* [Assignment]
These entries must be printed again exactly as they are.

Stored data entries
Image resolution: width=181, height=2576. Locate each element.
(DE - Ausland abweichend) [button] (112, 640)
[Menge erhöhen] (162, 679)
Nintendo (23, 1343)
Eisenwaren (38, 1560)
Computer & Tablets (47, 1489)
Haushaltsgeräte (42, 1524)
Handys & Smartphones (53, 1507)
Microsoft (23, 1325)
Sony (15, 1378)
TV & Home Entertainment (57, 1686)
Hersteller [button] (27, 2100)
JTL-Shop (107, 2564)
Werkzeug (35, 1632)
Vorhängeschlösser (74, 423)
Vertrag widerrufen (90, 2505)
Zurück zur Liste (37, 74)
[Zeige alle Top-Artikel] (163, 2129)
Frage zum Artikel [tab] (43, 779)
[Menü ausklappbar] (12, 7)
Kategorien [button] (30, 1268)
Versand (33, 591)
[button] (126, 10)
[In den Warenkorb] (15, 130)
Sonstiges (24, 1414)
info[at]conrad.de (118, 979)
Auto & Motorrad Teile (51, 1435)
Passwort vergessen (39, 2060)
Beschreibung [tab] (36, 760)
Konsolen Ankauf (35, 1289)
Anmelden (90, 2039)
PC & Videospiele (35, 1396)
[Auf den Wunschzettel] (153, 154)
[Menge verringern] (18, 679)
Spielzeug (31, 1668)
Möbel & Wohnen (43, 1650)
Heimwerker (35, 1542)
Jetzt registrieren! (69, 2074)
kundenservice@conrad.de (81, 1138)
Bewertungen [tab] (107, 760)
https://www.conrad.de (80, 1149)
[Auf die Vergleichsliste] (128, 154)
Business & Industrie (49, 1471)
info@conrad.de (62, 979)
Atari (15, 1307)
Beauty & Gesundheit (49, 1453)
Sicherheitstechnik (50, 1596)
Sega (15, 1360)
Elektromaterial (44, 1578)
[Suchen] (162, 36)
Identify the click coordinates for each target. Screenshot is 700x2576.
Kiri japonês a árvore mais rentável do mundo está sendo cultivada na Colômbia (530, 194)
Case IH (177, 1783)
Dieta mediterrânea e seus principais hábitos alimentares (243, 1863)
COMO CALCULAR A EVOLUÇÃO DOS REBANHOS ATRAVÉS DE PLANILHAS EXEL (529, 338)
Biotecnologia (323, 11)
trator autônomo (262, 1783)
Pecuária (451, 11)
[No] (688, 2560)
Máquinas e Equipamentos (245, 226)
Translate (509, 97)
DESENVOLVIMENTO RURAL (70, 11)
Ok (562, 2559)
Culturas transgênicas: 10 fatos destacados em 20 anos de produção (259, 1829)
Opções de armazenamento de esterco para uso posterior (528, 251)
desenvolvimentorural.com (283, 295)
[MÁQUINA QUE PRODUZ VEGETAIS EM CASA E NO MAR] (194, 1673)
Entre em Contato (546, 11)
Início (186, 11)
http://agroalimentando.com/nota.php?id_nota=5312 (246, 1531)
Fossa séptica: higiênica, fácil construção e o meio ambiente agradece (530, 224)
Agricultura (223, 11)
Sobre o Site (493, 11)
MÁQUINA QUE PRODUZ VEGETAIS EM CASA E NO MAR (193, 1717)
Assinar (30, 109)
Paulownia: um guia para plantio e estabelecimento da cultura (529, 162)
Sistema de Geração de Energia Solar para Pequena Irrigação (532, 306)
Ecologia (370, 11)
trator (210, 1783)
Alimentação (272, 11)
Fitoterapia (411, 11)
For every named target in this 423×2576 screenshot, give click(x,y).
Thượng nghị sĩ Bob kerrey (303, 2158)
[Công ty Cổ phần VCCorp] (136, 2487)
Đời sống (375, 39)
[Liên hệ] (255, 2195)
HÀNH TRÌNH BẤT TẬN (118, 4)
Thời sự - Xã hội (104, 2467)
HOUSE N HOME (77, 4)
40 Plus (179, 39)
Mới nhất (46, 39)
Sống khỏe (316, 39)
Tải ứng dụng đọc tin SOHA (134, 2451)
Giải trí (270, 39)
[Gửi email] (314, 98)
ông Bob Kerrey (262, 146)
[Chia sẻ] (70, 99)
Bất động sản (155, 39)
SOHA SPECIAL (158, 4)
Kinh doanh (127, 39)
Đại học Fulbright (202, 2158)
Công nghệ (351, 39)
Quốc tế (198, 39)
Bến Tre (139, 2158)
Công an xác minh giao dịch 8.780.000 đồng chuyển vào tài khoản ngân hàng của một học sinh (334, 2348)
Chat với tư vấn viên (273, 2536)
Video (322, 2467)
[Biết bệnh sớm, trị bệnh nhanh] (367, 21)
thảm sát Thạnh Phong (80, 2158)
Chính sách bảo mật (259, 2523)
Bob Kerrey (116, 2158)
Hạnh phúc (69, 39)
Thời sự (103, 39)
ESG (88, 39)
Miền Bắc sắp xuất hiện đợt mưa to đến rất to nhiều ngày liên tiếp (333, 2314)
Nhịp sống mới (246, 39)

* [Written reply]
Image resolution: width=181, height=2576. Locate each element.
(DE - Ausland abweichend) [button] (112, 640)
[Menge erhöhen] (162, 679)
Nintendo (23, 1343)
Eisenwaren (38, 1560)
Computer & Tablets (47, 1489)
Haushaltsgeräte (42, 1524)
Handys & Smartphones (53, 1507)
Microsoft (23, 1325)
Sony (15, 1378)
TV & Home Entertainment (57, 1686)
Hersteller [button] (27, 2100)
JTL-Shop (107, 2564)
Werkzeug (35, 1632)
Vorhängeschlösser (74, 423)
Vertrag widerrufen (90, 2505)
Zurück zur Liste (37, 74)
[Zeige alle Top-Artikel] (163, 2129)
Frage zum Artikel [tab] (43, 779)
[Menü ausklappbar] (12, 7)
Kategorien [button] (30, 1268)
Versand (33, 591)
[button] (126, 10)
[In den Warenkorb] (15, 130)
Sonstiges (24, 1414)
info[at]conrad.de (118, 979)
Auto & Motorrad Teile (51, 1435)
Passwort vergessen (39, 2060)
Beschreibung [tab] (36, 760)
Konsolen Ankauf (35, 1289)
Anmelden (90, 2039)
PC & Videospiele (35, 1396)
[Auf den Wunschzettel] (153, 154)
[Menge verringern] (18, 679)
Spielzeug (31, 1668)
Möbel & Wohnen (43, 1650)
Heimwerker (35, 1542)
Jetzt registrieren! (69, 2074)
kundenservice@conrad.de (81, 1138)
Bewertungen [tab] (107, 760)
https://www.conrad.de (80, 1149)
[Auf die Vergleichsliste] (128, 154)
Business & Industrie (49, 1471)
info@conrad.de (62, 979)
Atari (15, 1307)
Beauty & Gesundheit (49, 1453)
Sicherheitstechnik (50, 1596)
Sega (15, 1360)
Elektromaterial (44, 1578)
[Suchen] (162, 36)
Identify the click coordinates for each target. Screenshot is 700x2576.
Kiri japonês a árvore mais rentável do mundo está sendo cultivada na Colômbia (530, 194)
Case IH (177, 1783)
Dieta mediterrânea e seus principais hábitos alimentares (243, 1863)
COMO CALCULAR A EVOLUÇÃO DOS REBANHOS ATRAVÉS DE PLANILHAS EXEL (529, 338)
Biotecnologia (323, 11)
trator autônomo (262, 1783)
Pecuária (451, 11)
[No] (688, 2560)
Máquinas e Equipamentos (245, 226)
Translate (509, 97)
DESENVOLVIMENTO RURAL (70, 11)
Ok (562, 2559)
Culturas transgênicas: 10 fatos destacados em 20 anos de produção (259, 1829)
Opções de armazenamento de esterco para uso posterior (528, 251)
desenvolvimentorural.com (283, 295)
[MÁQUINA QUE PRODUZ VEGETAIS EM CASA E NO MAR] (194, 1673)
Entre em Contato (546, 11)
Início (186, 11)
http://agroalimentando.com/nota.php?id_nota=5312 (246, 1531)
Fossa séptica: higiênica, fácil construção e o meio ambiente agradece (530, 224)
Agricultura (223, 11)
Sobre o Site (493, 11)
MÁQUINA QUE PRODUZ VEGETAIS EM CASA E NO MAR (193, 1717)
Assinar (30, 109)
Paulownia: um guia para plantio e estabelecimento da cultura (529, 162)
Sistema de Geração de Energia Solar para Pequena Irrigação (532, 306)
Ecologia (370, 11)
trator (210, 1783)
Alimentação (272, 11)
Fitoterapia (411, 11)
For every named target in this 423×2576 screenshot, give click(x,y).
Thượng nghị sĩ Bob kerrey (303, 2158)
[Công ty Cổ phần VCCorp] (136, 2487)
Đời sống (375, 39)
[Liên hệ] (255, 2195)
HÀNH TRÌNH BẤT TẬN (118, 4)
Thời sự - Xã hội (104, 2467)
HOUSE N HOME (77, 4)
40 Plus (179, 39)
Mới nhất (46, 39)
Sống khỏe (316, 39)
Tải ứng dụng đọc tin SOHA (134, 2451)
Giải trí (270, 39)
[Gửi email] (314, 98)
ông Bob Kerrey (262, 146)
[Chia sẻ] (70, 99)
Bất động sản (155, 39)
SOHA SPECIAL (158, 4)
Kinh doanh (127, 39)
Đại học Fulbright (202, 2158)
Công nghệ (351, 39)
Quốc tế (198, 39)
Bến Tre (139, 2158)
Công an xác minh giao dịch 8.780.000 đồng chuyển vào tài khoản ngân hàng của một học sinh (334, 2348)
Chat với tư vấn viên (273, 2536)
Video (322, 2467)
[Biết bệnh sớm, trị bệnh nhanh] (367, 21)
thảm sát Thạnh Phong (80, 2158)
Chính sách bảo mật (259, 2523)
Bob Kerrey (116, 2158)
Hạnh phúc (69, 39)
Thời sự (103, 39)
ESG (88, 39)
Miền Bắc sắp xuất hiện đợt mưa to đến rất to nhiều ngày liên tiếp (333, 2314)
Nhịp sống mới (246, 39)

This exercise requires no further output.